WHAT TO WORK ON >>
Omitting all pictures, print the lines of the listing from the one containing "Task: Click the 查看版本详情 link" through the final line, both ends included, with no other text.
** SUPPLIED DATA follows **
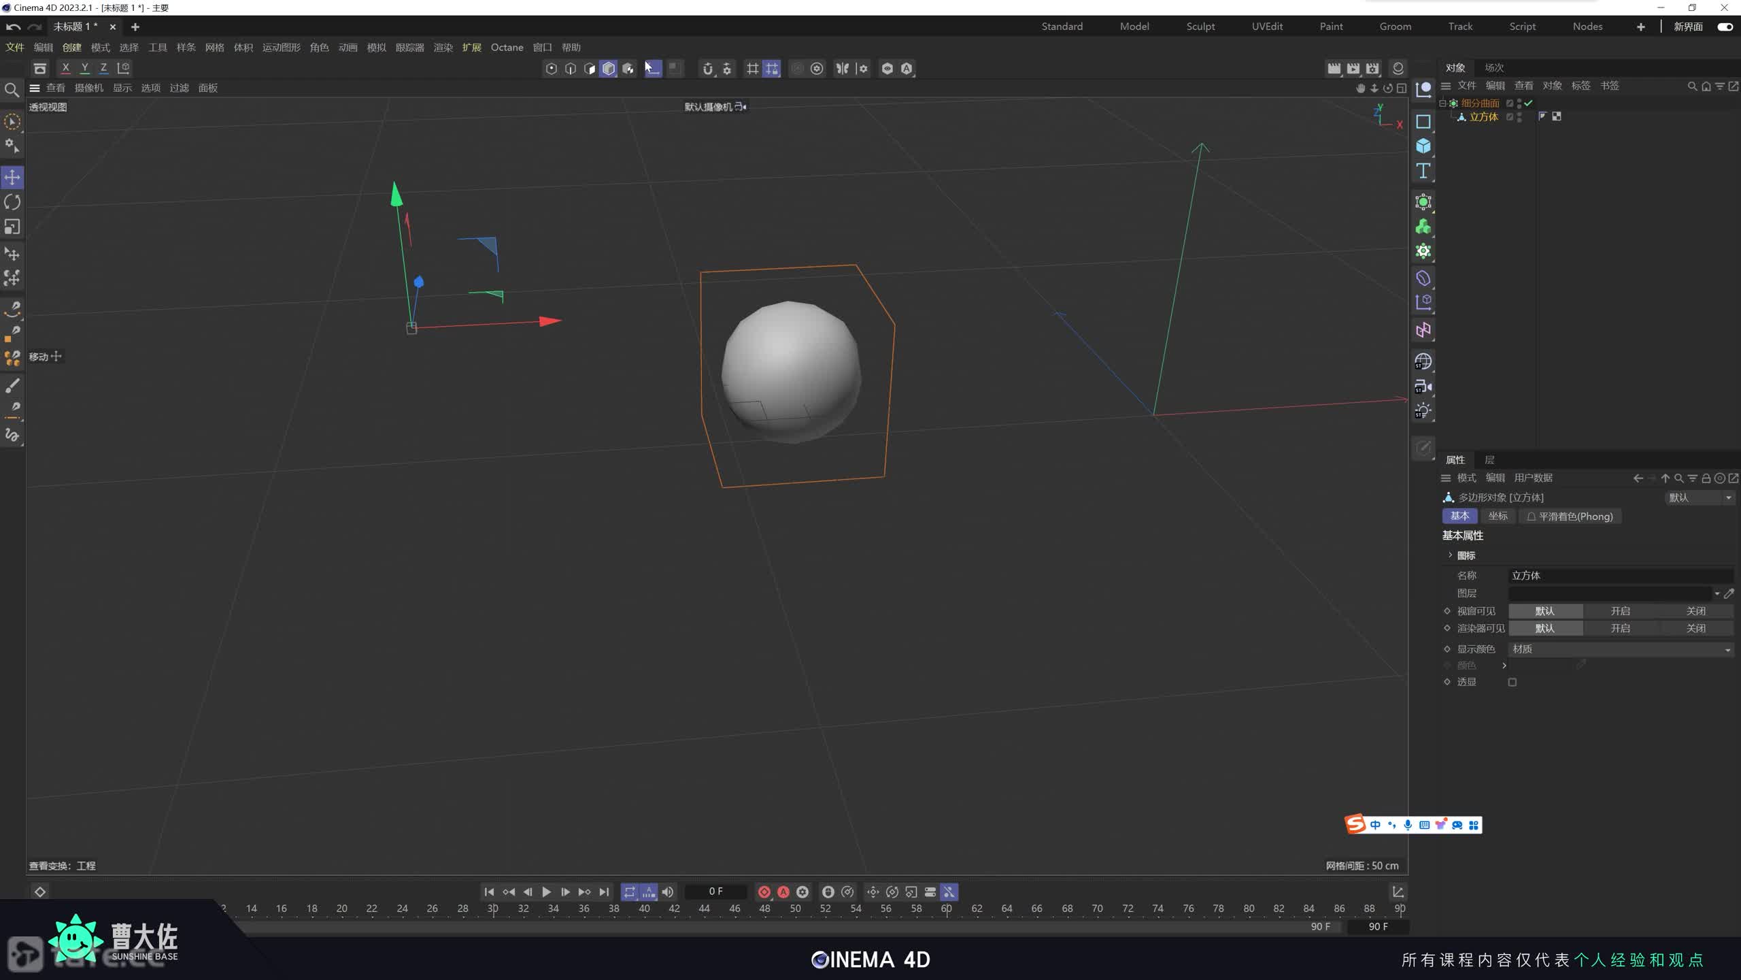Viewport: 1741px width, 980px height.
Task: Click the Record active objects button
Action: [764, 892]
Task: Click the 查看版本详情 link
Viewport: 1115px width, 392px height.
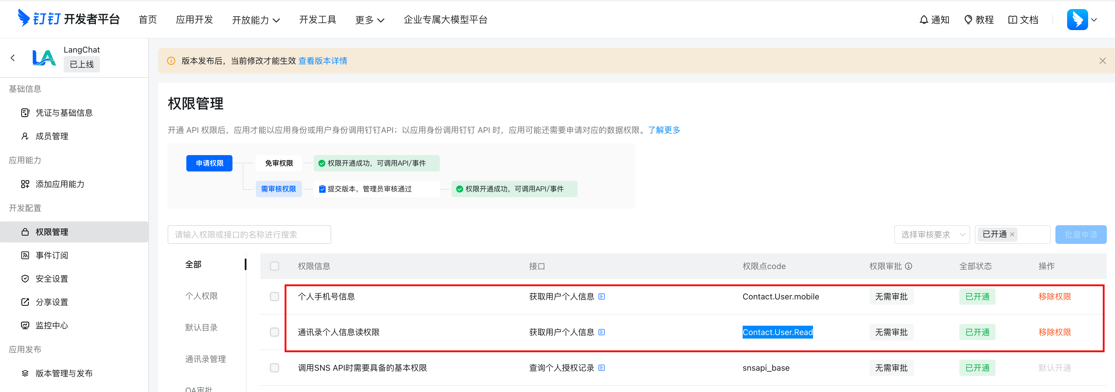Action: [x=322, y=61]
** End of SUPPLIED DATA **
RESULT BELOW >>
Task: Click the 查看版本详情 link
Viewport: 1115px width, 392px height.
Action: [x=322, y=61]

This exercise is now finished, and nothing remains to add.